## Start Records

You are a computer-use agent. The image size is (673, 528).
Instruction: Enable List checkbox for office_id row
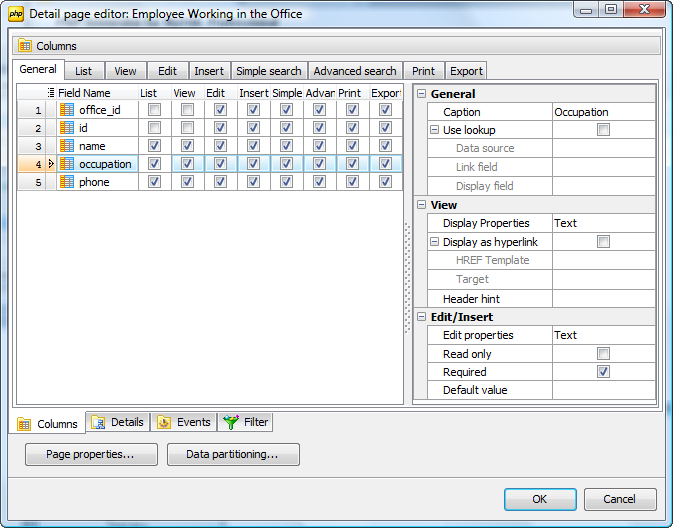pos(154,110)
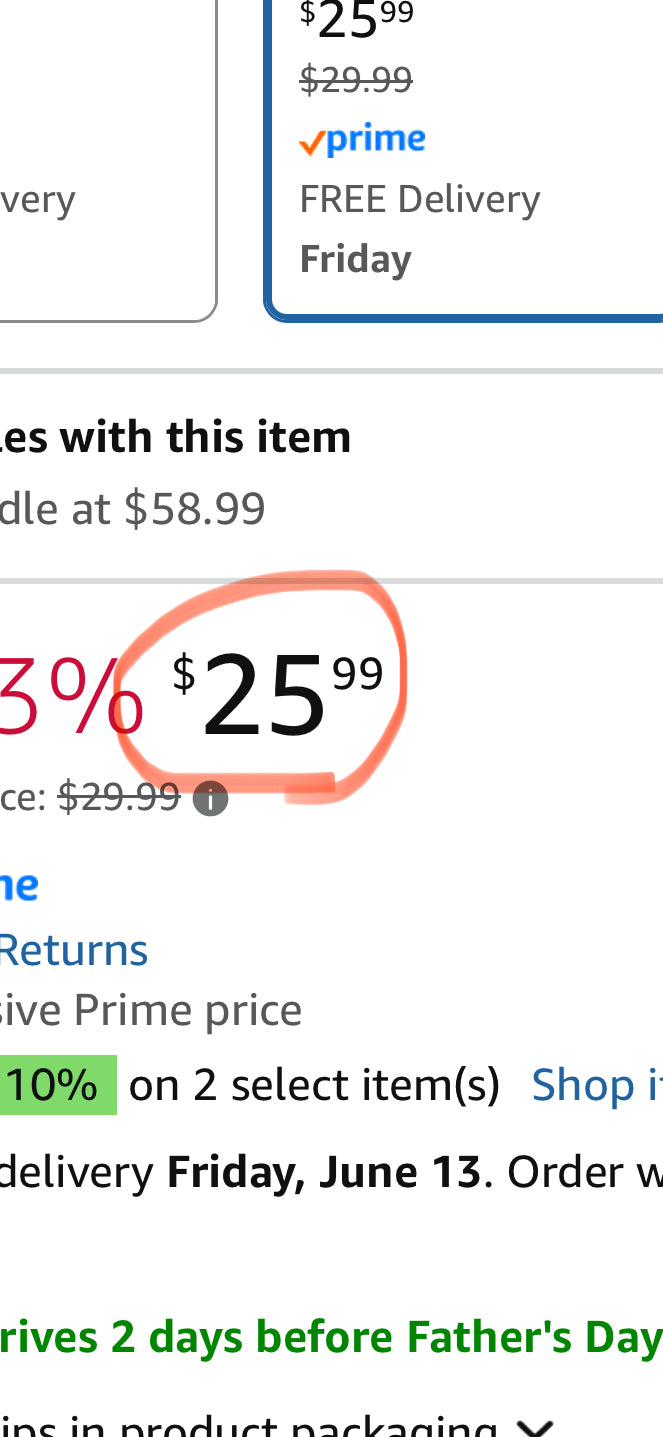Click the Prime logo in the selected option card
663x1437 pixels.
[362, 141]
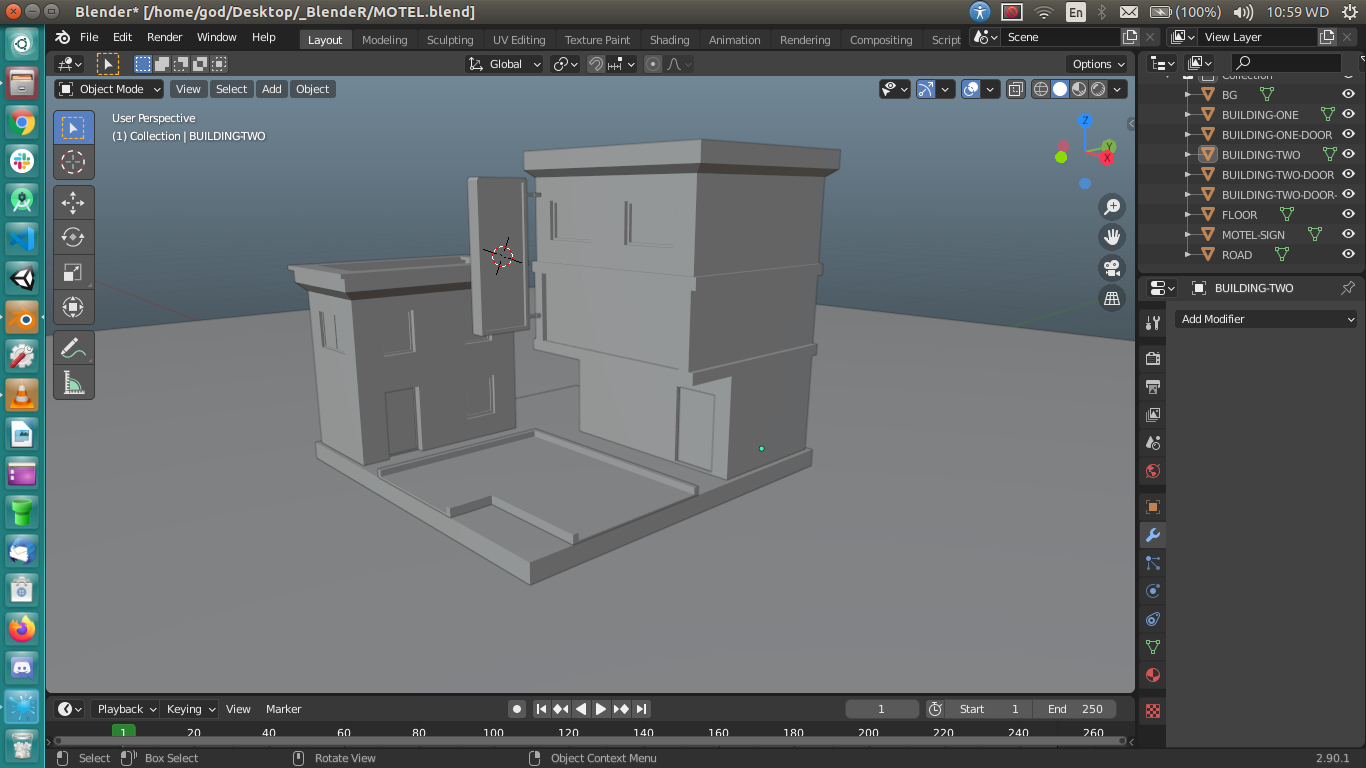This screenshot has width=1366, height=768.
Task: Switch to the Sculpting workspace tab
Action: tap(449, 40)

## End Records

Exercise requirements
Copy every one of the lines above word for word, leaving out the pictures.

Written answer
You are a computer-use agent. The image size is (673, 528).
Instruction: Enable List checkbox for office_id row
pos(154,110)
Click the Prime logo in the selected option card
663x1437 pixels.
[362, 141]
This screenshot has width=1366, height=768.
Task: Switch to the Sculpting workspace tab
Action: tap(449, 40)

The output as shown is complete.